Ivan Susanin - Boris Stokolov, Antonida - Galina Kovaleva

1979 - Choir and orchestra of the State Academic Bolshoi Theater of the USSR, conductor - Mark Ermler. Ivan Susanin - Evgeny Nesterenko, Antonida - Bela Rudenko, Sobinin - Vladimir Shcherbakov, Vanya - Tamara Sinyavskaya.

1986 - Ivan Marinov (conductor), choir and orchestra of the Sofia National Opera. Susanin - Nikola Guzelev (Ivan Susanin), Rumen Doikov (Sobinin), Elena Stoyanova, Dimitar Stanchev, Angel Petkov.

CD:

  • Teldec. Deer. Lazarev, Ivan Susanin (Nesterenko), Antonida (Meshcheryakova), Vanya (Zaremba), Sobinin (Lomonosov)
  • EMI. Deer. Markevich, Ivan Susanin (Hristov), Antonida (Stih-Randall), Vanya (Bugarinovich), Sobinin (Gedda).

Video

1979: Ivan Susanin - Evgeny Nesterenko, Antonida - Bela Rudenko, Sobinin - Evgeny Shapin, Vanya - Raisa Kotova, choir and orchestra of the State Academic Bolshoi Theater of the USSR, conductor - Mark Ermler. Film-opera, production on the stage of the Grand Kremlin Palace of Congresses, director - Alexander Barannikov, production of the USSR State Radio and Television. Editing by Gorodetsky.

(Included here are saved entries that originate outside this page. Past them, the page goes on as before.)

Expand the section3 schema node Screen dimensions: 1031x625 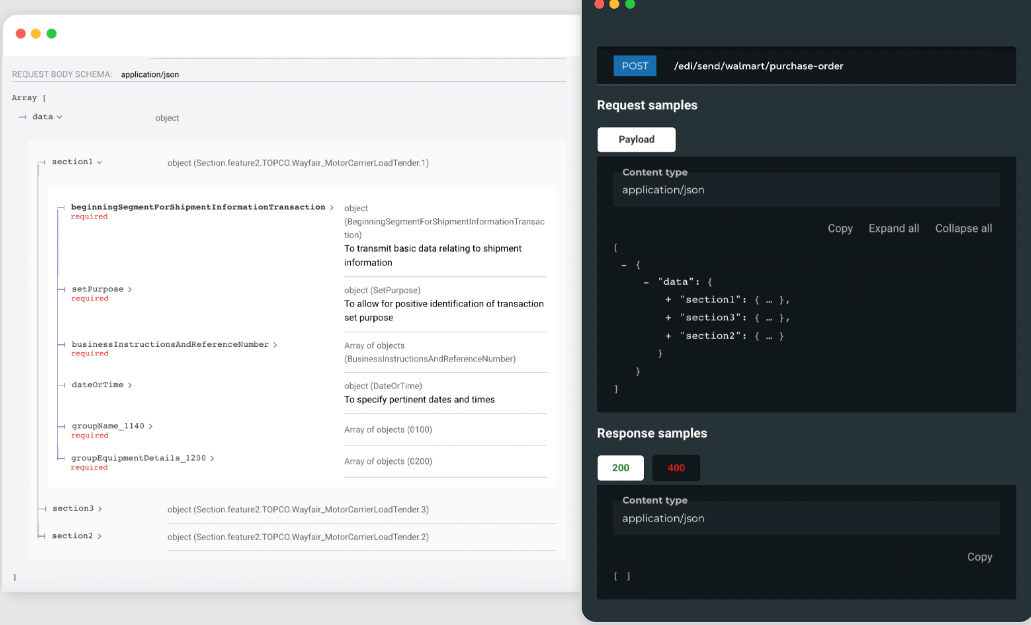pyautogui.click(x=76, y=509)
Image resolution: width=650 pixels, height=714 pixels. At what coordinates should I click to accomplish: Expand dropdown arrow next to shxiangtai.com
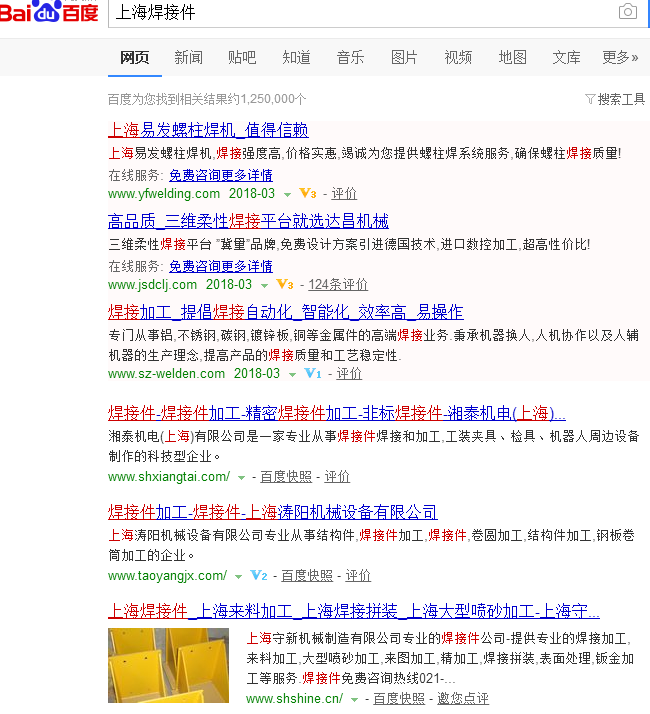[241, 477]
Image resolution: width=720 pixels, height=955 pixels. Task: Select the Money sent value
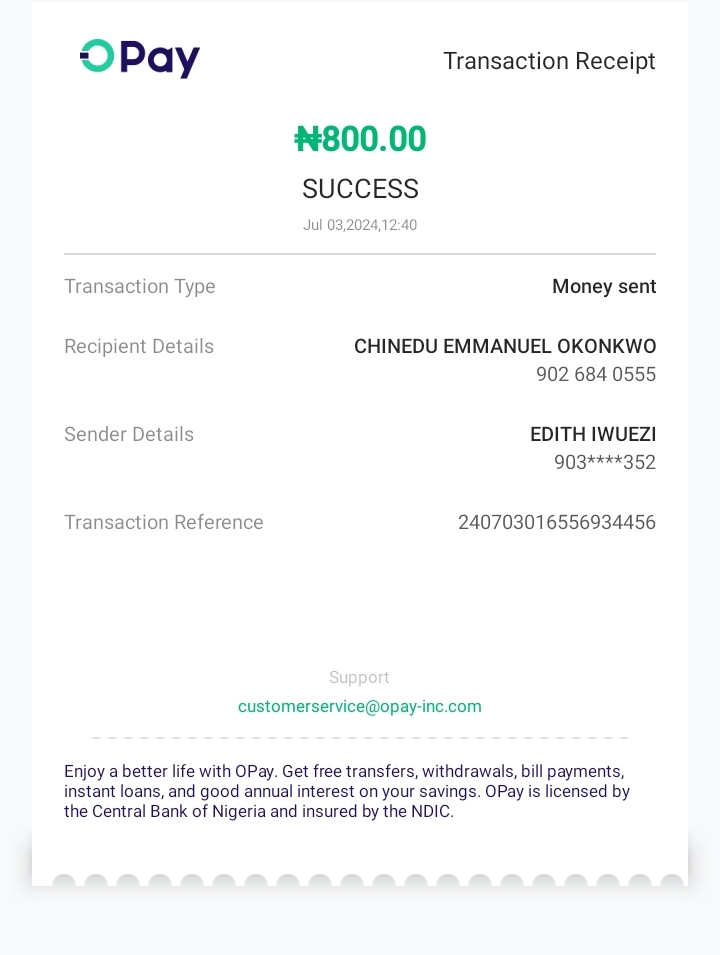tap(604, 287)
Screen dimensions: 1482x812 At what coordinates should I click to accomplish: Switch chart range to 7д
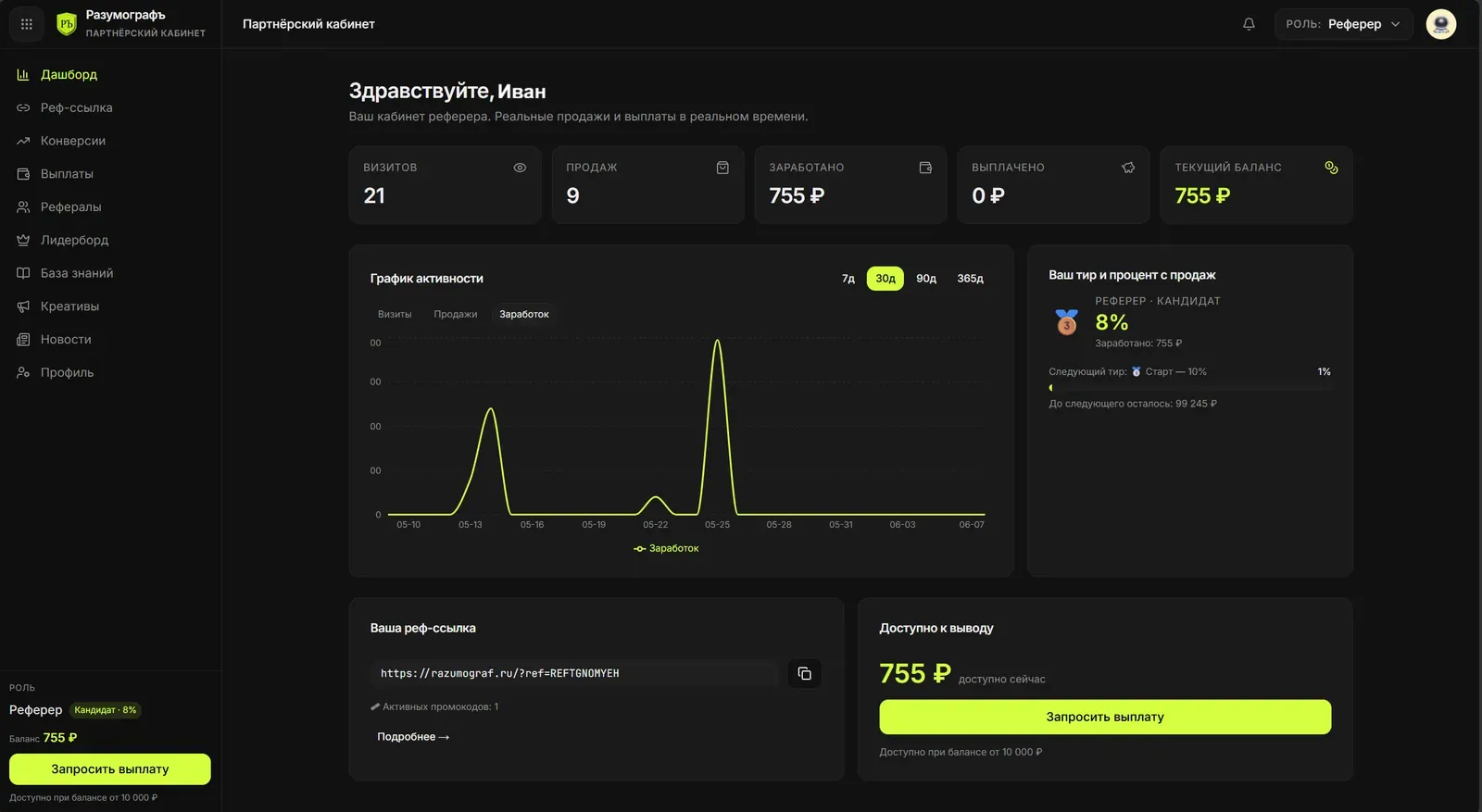pyautogui.click(x=848, y=279)
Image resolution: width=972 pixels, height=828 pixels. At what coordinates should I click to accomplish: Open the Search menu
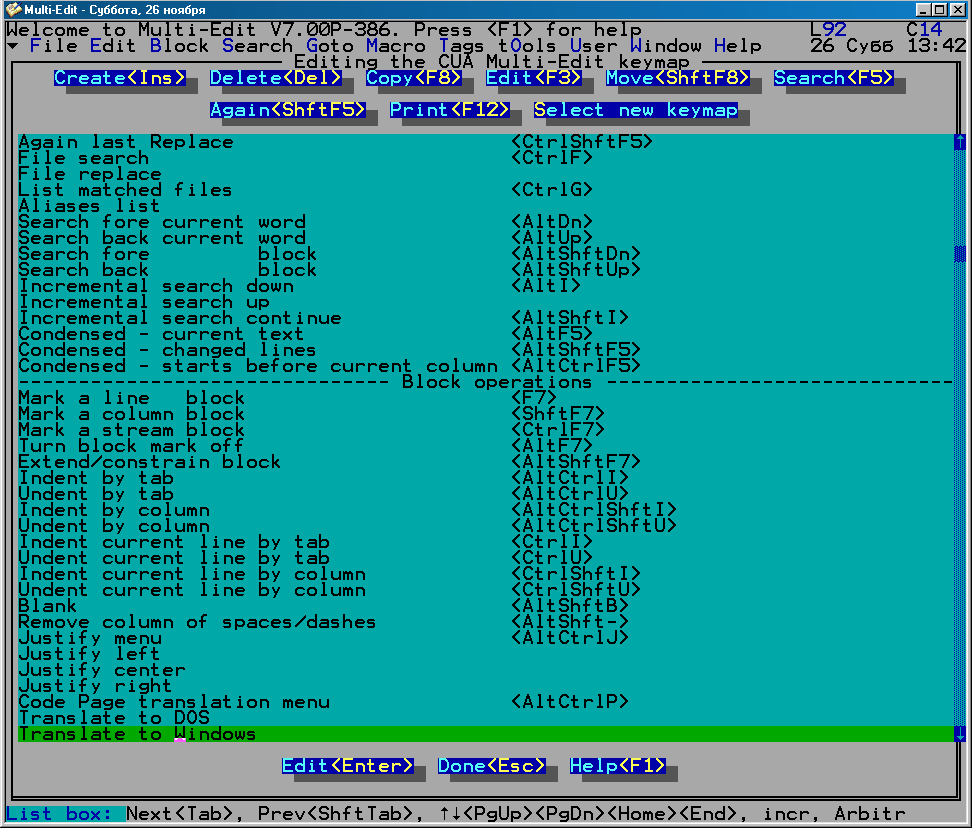pos(257,46)
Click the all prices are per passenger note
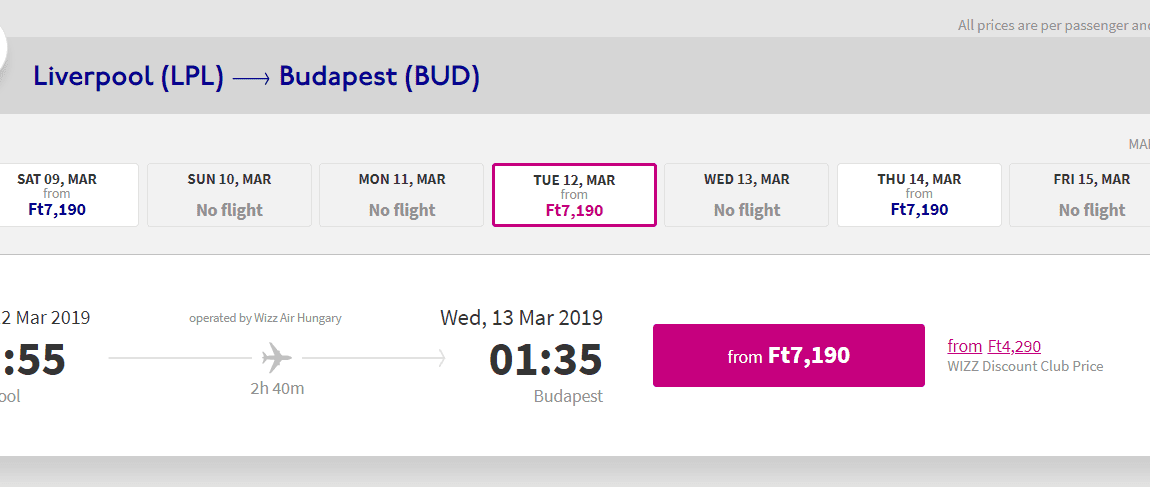This screenshot has height=487, width=1150. (x=1054, y=26)
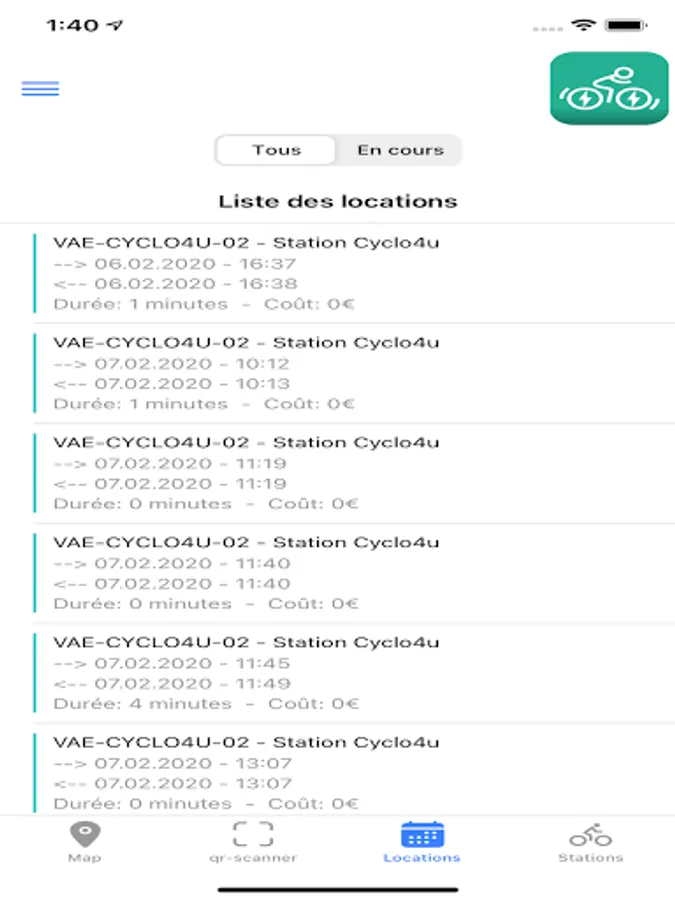
Task: Select the Locations calendar icon
Action: tap(422, 834)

1992: Ivan Susanin - Evgeny Nesterenko, Antonida - Marina Meshcheryakova, Sobinin - Alexander Lomonosov, Vanya - Elena Zaremba, head of the Polish detachment - Boris Bezhko, choir and orchestra of the State Academic Bolshoi Theater, conductor - Alexander Lazarev. Film-opera, director - Nikolay Kuznetsov, artist - Valery Leventhal, production of NVC ARTS. Original revision.